The problem.
Recast the listing lines as a JSON list of strings, one string per line and no blank lines, from the line with "Click the SID S-1-5-32-544" up to and including the last line of the listing.

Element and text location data
----------------------------------------

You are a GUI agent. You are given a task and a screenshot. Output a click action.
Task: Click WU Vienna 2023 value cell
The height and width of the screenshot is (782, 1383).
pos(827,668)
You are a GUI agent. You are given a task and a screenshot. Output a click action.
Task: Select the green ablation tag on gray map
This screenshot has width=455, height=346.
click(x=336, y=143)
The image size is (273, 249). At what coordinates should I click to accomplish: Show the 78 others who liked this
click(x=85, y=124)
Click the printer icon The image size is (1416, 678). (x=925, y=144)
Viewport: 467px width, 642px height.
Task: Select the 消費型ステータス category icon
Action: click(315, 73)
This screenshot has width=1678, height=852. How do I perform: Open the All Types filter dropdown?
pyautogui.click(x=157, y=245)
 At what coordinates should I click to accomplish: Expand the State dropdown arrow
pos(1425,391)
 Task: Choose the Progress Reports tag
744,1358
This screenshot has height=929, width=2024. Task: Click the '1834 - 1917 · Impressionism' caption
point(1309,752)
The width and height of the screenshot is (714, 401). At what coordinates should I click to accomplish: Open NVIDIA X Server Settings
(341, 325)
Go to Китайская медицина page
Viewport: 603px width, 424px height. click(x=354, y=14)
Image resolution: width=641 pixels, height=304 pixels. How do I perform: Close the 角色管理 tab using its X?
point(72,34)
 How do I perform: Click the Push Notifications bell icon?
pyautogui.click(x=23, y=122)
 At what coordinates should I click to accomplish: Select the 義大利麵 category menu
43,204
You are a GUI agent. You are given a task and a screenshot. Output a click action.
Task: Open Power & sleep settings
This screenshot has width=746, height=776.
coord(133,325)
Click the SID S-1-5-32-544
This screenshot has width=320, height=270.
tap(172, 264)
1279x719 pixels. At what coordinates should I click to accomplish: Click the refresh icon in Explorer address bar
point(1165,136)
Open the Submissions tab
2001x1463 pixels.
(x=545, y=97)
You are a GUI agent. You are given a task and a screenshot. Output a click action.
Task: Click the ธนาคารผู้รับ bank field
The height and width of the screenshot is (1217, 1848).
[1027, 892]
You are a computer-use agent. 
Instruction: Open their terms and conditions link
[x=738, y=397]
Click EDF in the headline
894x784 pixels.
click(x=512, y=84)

----------------------------------------

Response below.
[
  "Click the SID S-1-5-32-544",
  "This screenshot has width=320, height=270.",
  "tap(172, 264)",
  "1279x719 pixels. At what coordinates should I click to accomplish: Click the refresh icon in Explorer address bar",
  "point(1165,136)",
  "Open the Submissions tab",
  "2001x1463 pixels.",
  "(x=545, y=97)",
  "You are a GUI agent. You are given a task and a screenshot. Output a click action.",
  "Task: Click the ธนาคารผู้รับ bank field",
  "The height and width of the screenshot is (1217, 1848).",
  "[1027, 892]",
  "You are a computer-use agent. ",
  "Instruction: Open their terms and conditions link",
  "[x=738, y=397]",
  "Click EDF in the headline",
  "894x784 pixels.",
  "click(x=512, y=84)"
]